Counting only lines below that contain the string "header", give the total as a single number.

-------------------------

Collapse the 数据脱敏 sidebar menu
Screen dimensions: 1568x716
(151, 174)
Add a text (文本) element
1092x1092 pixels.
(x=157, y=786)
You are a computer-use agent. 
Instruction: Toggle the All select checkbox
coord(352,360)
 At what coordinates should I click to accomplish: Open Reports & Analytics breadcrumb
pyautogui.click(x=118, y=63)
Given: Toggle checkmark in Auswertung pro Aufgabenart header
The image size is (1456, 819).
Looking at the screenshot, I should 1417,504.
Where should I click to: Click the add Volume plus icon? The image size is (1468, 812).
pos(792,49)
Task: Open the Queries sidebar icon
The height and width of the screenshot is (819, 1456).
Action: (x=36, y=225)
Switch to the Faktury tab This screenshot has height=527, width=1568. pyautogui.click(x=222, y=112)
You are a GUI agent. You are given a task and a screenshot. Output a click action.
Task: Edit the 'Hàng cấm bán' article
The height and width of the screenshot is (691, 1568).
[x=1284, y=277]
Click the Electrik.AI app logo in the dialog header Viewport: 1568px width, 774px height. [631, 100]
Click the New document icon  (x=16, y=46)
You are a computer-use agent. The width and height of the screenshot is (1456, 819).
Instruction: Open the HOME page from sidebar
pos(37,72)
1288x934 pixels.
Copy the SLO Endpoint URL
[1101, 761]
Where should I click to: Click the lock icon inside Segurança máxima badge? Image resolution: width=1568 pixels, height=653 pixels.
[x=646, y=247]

-------------------------

### [COMPLETED EXERCISE]
2